╭─ Dataset records
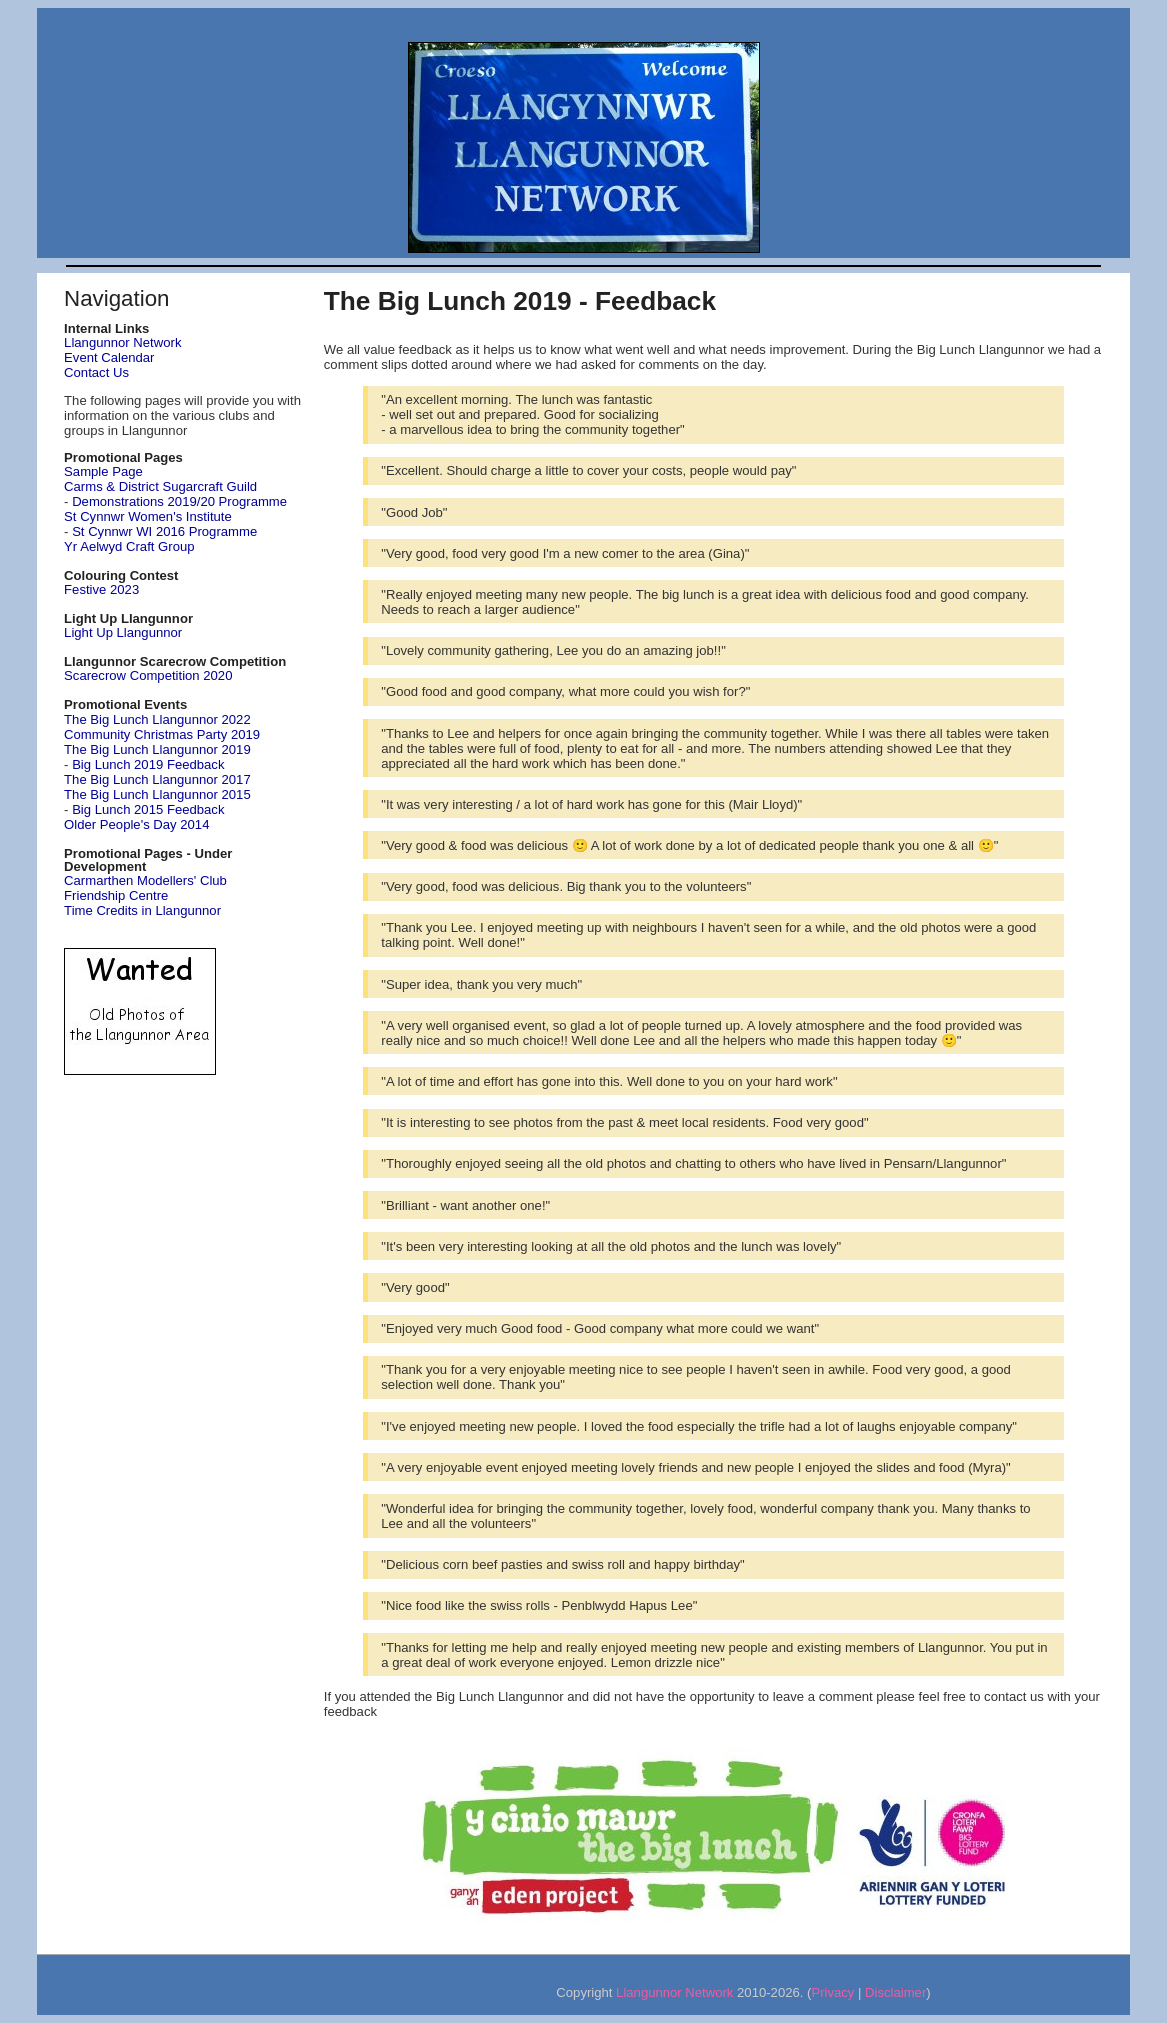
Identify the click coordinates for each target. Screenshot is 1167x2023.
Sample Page (103, 471)
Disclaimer (895, 1992)
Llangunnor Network (122, 342)
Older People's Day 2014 (136, 824)
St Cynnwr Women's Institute (148, 516)
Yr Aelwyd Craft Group (129, 546)
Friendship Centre (116, 895)
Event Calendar (109, 357)
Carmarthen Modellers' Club (145, 880)
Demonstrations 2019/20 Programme (179, 501)
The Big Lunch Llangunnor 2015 (157, 794)
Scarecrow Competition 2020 (148, 675)
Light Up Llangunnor (123, 632)
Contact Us (96, 372)
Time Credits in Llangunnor (142, 910)
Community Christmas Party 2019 (162, 734)
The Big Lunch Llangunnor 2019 (157, 749)
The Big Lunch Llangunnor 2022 (157, 719)
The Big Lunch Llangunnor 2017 (157, 779)
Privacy (832, 1992)
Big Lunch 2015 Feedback (148, 809)
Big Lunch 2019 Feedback (148, 764)
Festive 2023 (101, 589)
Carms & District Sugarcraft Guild (160, 486)
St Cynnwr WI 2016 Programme (164, 531)
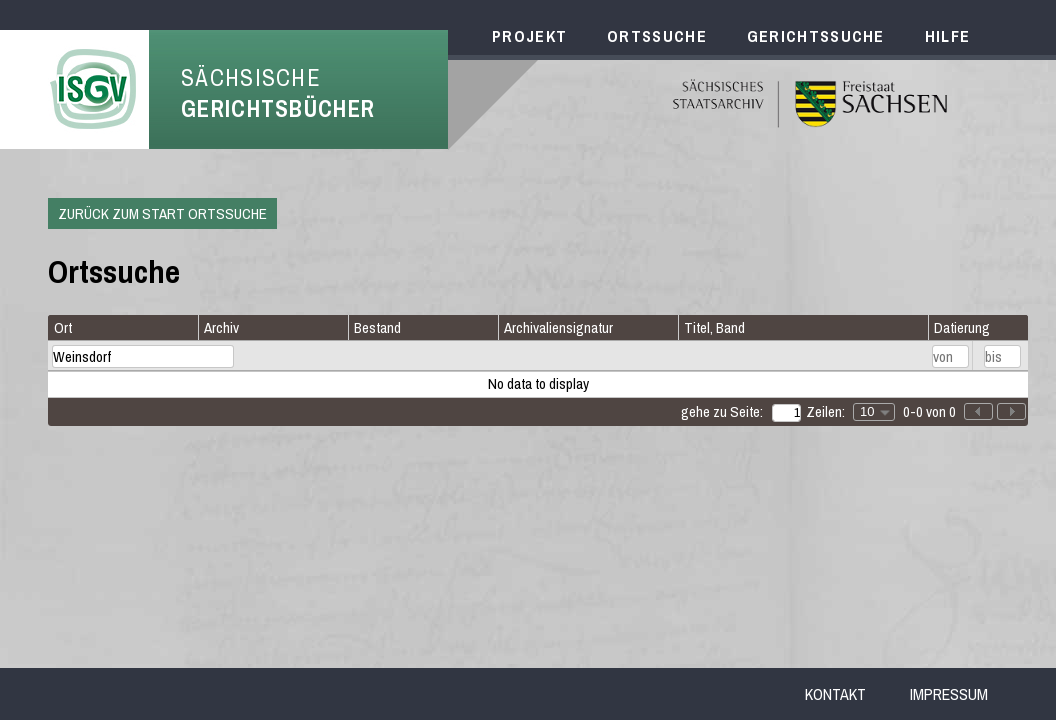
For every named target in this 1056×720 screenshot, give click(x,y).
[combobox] (874, 412)
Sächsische (278, 93)
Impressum (949, 694)
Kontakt (835, 694)
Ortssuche (657, 36)
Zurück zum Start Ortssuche (162, 213)
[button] (1011, 411)
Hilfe (948, 36)
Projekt (529, 36)
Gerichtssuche (816, 36)
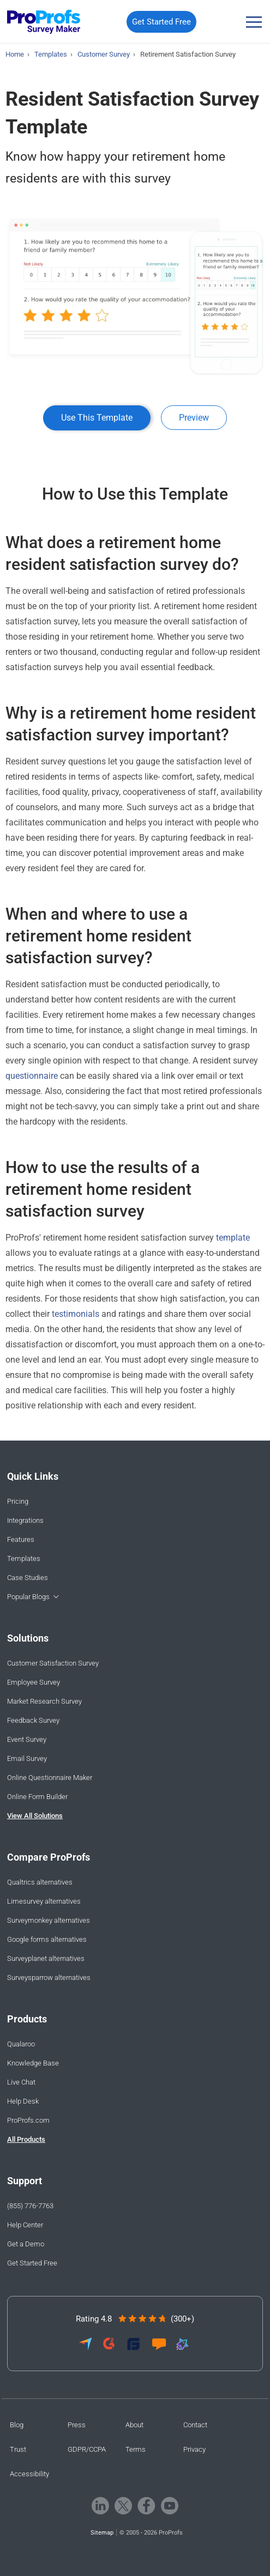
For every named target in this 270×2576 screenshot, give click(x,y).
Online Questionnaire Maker (49, 1777)
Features (20, 1539)
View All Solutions (35, 1816)
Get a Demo (25, 2244)
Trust (18, 2449)
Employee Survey (33, 1682)
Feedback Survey (33, 1720)
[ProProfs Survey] (43, 22)
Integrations (25, 1520)
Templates (23, 1558)
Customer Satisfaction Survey (53, 1663)
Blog (16, 2425)
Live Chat (21, 2082)
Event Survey (26, 1739)
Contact (195, 2425)
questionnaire (32, 1076)
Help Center (25, 2225)
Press (77, 2425)
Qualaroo (21, 2044)
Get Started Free (161, 22)
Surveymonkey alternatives (48, 1920)
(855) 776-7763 (30, 2206)
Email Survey (27, 1758)
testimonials (75, 1314)
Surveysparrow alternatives (49, 1977)
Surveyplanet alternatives (46, 1958)
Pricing (17, 1501)
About (134, 2425)
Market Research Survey (44, 1701)
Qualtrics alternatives (40, 1882)
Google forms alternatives (47, 1939)
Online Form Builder (37, 1797)
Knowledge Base (33, 2063)
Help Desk (23, 2101)
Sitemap (102, 2532)
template (233, 1237)
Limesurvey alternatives (44, 1901)
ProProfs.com (28, 2120)
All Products (26, 2139)
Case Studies (27, 1577)
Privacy (194, 2449)
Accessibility (29, 2474)
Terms (135, 2449)
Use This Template (97, 417)
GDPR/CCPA (87, 2449)
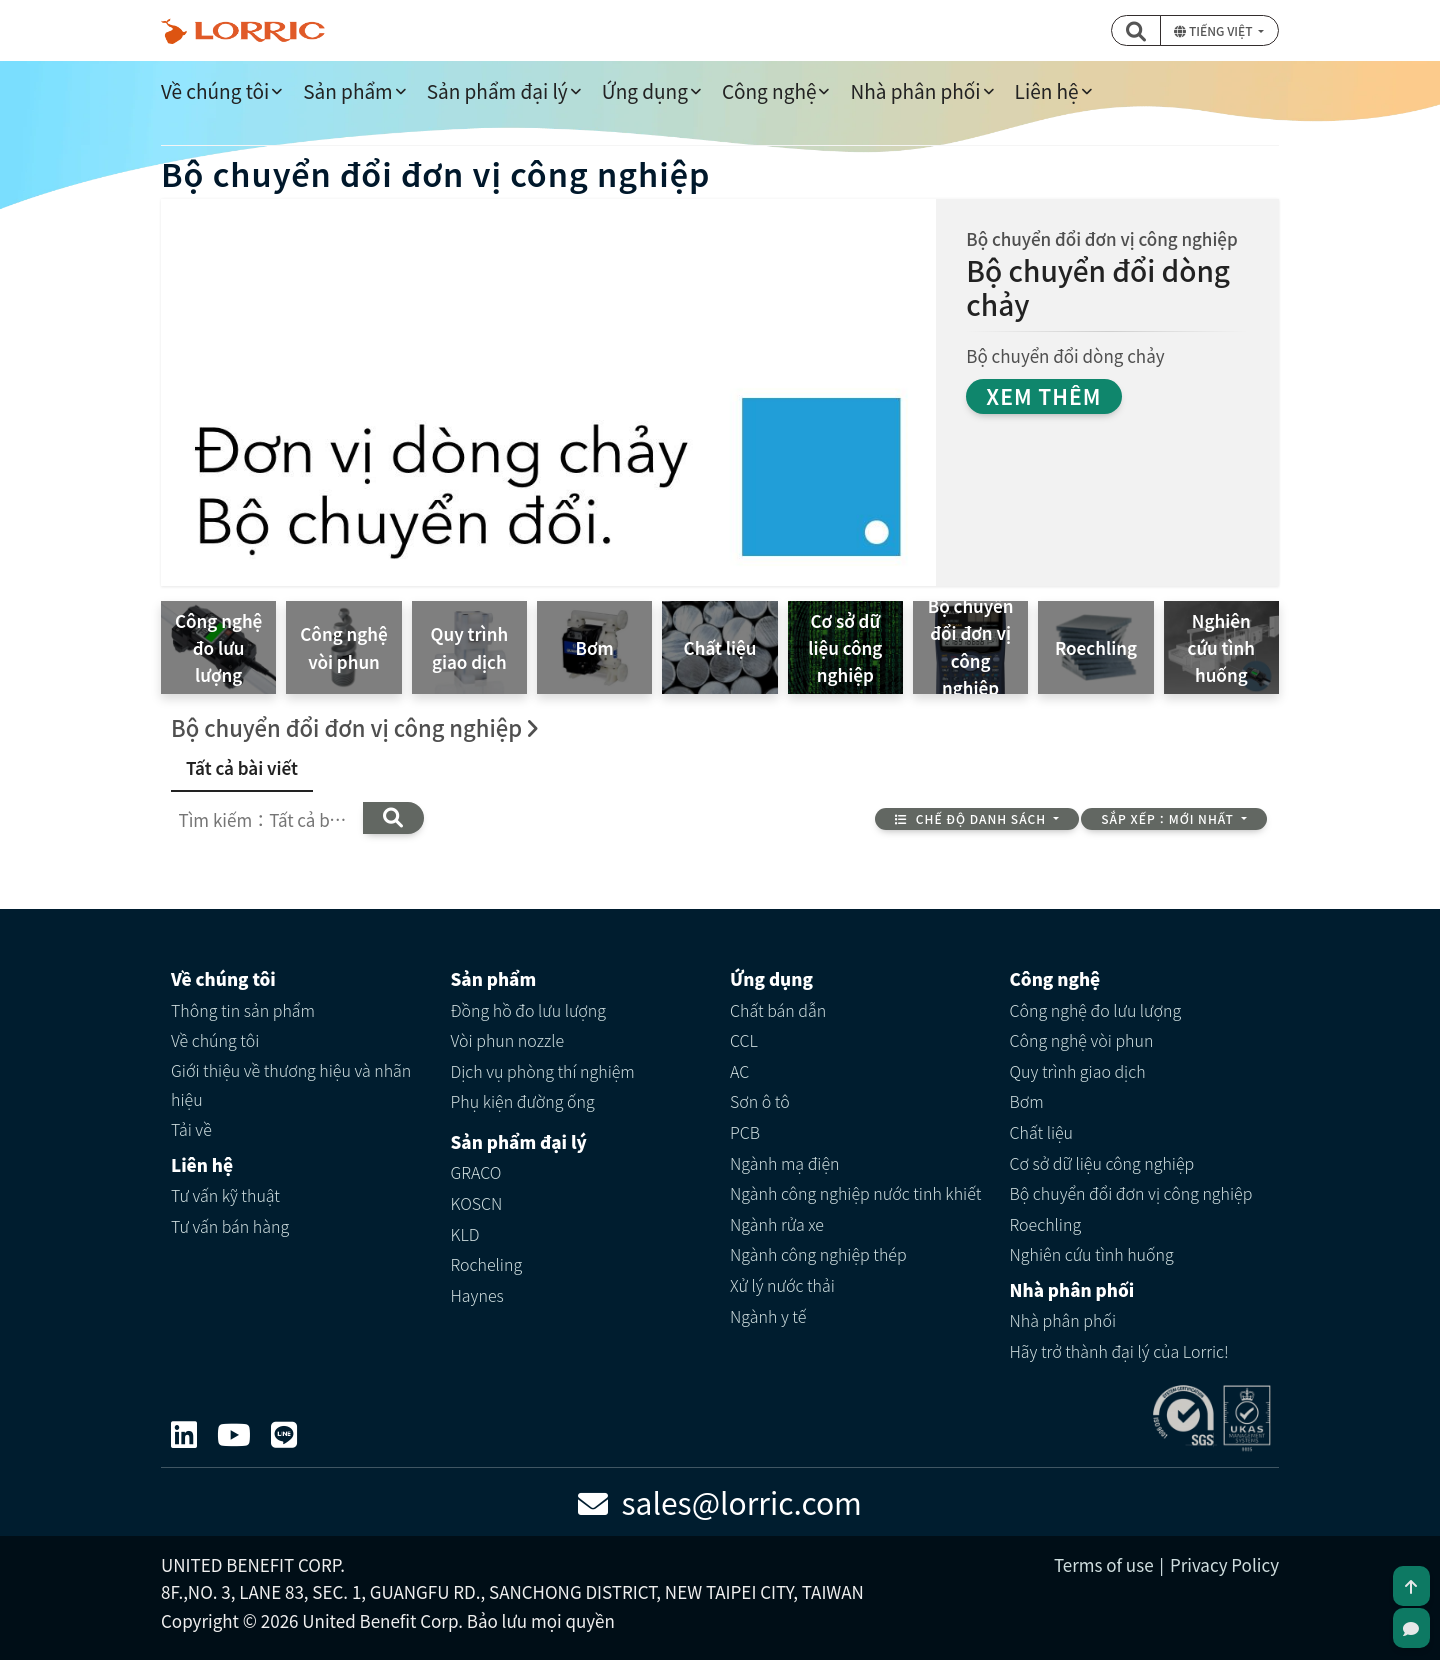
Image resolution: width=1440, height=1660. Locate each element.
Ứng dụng (645, 90)
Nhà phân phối (915, 90)
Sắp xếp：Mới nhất (1169, 818)
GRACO (476, 1172)
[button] (1136, 30)
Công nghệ (769, 90)
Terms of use (1104, 1564)
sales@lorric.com (720, 1502)
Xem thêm (1043, 396)
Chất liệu (1042, 1132)
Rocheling (487, 1264)
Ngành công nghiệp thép (818, 1254)
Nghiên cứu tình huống (1092, 1254)
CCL (744, 1040)
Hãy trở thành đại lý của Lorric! (1119, 1351)
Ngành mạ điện (785, 1163)
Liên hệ (1047, 90)
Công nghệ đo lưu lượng (1096, 1010)
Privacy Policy (1224, 1564)
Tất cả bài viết (242, 767)
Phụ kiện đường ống (523, 1101)
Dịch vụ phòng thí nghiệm (543, 1071)
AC (739, 1071)
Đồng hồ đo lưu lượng (529, 1010)
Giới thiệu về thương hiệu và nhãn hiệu (291, 1084)
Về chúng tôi (215, 90)
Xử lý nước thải (782, 1285)
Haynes (477, 1295)
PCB (745, 1132)
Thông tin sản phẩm (243, 1010)
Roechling (1046, 1224)
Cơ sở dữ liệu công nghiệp (1102, 1163)
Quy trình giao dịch (1078, 1071)
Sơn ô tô (760, 1101)
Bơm (1027, 1101)
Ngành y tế (768, 1316)
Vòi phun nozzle (508, 1040)
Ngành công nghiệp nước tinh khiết (855, 1193)
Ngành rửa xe (777, 1224)
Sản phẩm (347, 90)
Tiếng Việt (1214, 30)
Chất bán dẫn (778, 1010)
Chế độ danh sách (972, 818)
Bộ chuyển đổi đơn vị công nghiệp (1131, 1193)
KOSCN (477, 1203)
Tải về (191, 1129)
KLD (465, 1234)
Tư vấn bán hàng (230, 1226)
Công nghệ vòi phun (1082, 1040)
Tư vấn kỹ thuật (225, 1195)
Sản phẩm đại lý (497, 90)
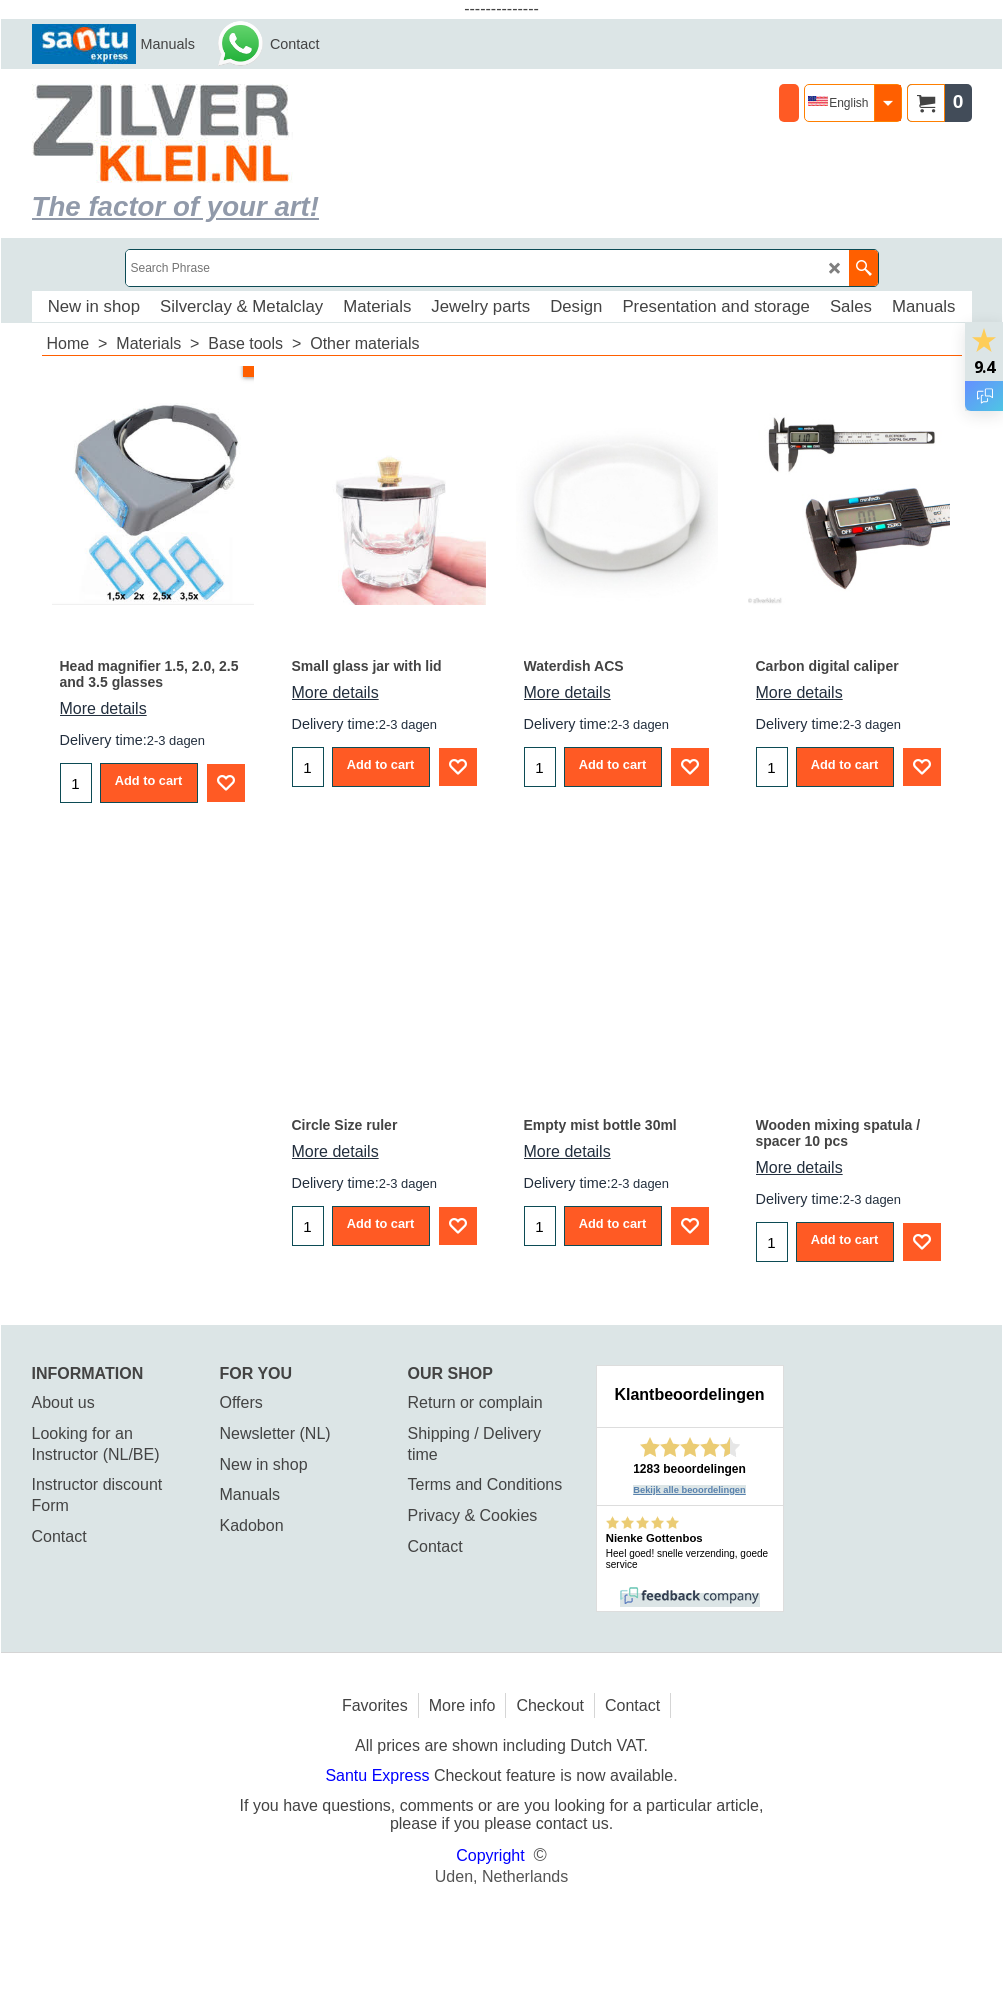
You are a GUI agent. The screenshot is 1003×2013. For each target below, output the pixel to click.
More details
╰─
▸ **Given exercise**: Could you express the entries above as a JSON list of strings, one string per line, starting with the line containing "For every named target in this 1056×720" and going on through the line containing "[button] (1136, 30)", with both of those lines included? Leave out blank lines and pictures.

▸ **The answer**:
[
  "For every named target in this 1056×720 screenshot, give click(x,y).",
  "[combobox] (874, 412)",
  "Sächsische (278, 93)",
  "Impressum (949, 694)",
  "Kontakt (835, 694)",
  "Ortssuche (657, 36)",
  "Zurück zum Start Ortssuche (162, 213)",
  "[button] (1011, 411)",
  "Hilfe (948, 36)",
  "Projekt (529, 36)",
  "Gerichtssuche (816, 36)",
  "For every named target in this 270×2576 screenshot, give click(x,y).",
  "Online Questionnaire Maker (49, 1777)",
  "Features (20, 1539)",
  "View All Solutions (35, 1816)",
  "Get a Demo (25, 2244)",
  "Trust (18, 2449)",
  "Employee Survey (33, 1682)",
  "Feedback Survey (33, 1720)",
  "[ProProfs Survey] (43, 22)",
  "Integrations (25, 1520)",
  "Templates (23, 1558)",
  "Customer Satisfaction Survey (53, 1663)",
  "Blog (16, 2425)",
  "Live Chat (21, 2082)",
  "Event Survey (26, 1739)",
  "Contact (195, 2425)",
  "questionnaire (32, 1076)",
  "Help Center (25, 2225)",
  "Press (77, 2425)",
  "Qualaroo (21, 2044)",
  "Get Started Free (161, 22)",
  "Surveymonkey alternatives (48, 1920)",
  "(855) 776-7763 (30, 2206)",
  "Email Survey (27, 1758)",
  "testimonials (75, 1314)",
  "Surveysparrow alternatives (49, 1977)",
  "Surveyplanet alternatives (46, 1958)",
  "Pricing (17, 1501)",
  "About (134, 2425)",
  "Market Research Survey (44, 1701)",
  "Qualtrics alternatives (40, 1882)",
  "Google forms alternatives (47, 1939)",
  "Online Form Builder (37, 1797)",
  "Knowledge Base (33, 2063)",
  "Help Desk (23, 2101)",
  "Sitemap (102, 2532)",
  "template (233, 1237)",
  "Limesurvey alternatives (44, 1901)",
  "ProProfs.com (28, 2120)",
  "All Products (26, 2139)",
  "Case Studies (27, 1577)",
  "Privacy (194, 2449)",
  "Accessibility (29, 2474)",
  "Terms (135, 2449)",
  "Use This Template (97, 417)",
  "GDPR/CCPA (87, 2449)",
  "Image resolution: width=1440, height=1660. Locate each element.",
  "Ứng dụng (645, 90)",
  "Nhà phân phối (915, 90)",
  "Sắp xếp：Mới nhất (1169, 818)",
  "GRACO (476, 1172)",
  "[button] (1136, 30)"
]